▶ **Work instruction**
Could you print every line from the first one of the records below through the line containing "This screenshot has height=759, width=1181.", with both included and nothing else?

▶ **Collected data**
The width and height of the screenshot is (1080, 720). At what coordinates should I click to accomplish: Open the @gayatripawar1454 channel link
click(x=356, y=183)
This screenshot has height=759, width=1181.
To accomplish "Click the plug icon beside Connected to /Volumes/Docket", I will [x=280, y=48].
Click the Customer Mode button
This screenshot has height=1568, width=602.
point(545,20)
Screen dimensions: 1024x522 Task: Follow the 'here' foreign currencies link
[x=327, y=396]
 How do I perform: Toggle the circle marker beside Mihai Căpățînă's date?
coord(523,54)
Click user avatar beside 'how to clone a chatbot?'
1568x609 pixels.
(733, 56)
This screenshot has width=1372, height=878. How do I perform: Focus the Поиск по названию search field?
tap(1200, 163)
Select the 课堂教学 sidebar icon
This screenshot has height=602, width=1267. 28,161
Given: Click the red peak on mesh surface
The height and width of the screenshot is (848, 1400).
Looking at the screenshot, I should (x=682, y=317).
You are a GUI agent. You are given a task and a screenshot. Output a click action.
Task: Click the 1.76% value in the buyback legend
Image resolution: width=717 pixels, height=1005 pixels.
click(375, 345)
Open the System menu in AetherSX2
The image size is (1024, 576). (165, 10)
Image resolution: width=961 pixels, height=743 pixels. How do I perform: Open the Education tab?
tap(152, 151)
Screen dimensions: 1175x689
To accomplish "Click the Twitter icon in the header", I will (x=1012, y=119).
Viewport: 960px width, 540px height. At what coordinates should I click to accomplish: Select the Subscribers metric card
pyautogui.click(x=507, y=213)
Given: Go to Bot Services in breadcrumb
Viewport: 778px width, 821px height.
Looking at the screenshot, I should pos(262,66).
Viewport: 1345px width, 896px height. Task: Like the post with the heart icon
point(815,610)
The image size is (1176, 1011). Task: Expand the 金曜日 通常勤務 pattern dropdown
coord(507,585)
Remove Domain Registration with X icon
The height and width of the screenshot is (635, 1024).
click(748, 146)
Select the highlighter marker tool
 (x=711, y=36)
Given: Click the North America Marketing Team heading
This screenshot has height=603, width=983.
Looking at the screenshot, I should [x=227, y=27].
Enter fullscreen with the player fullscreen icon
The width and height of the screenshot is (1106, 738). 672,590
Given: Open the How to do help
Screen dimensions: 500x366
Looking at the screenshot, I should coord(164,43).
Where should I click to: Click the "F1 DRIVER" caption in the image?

▶ **Answer to this task**
The width and height of the screenshot is (1080, 720). At what coordinates should I click to accomplish: Open the @gayatripawar1454 channel link
click(x=356, y=183)
This screenshot has height=759, width=1181.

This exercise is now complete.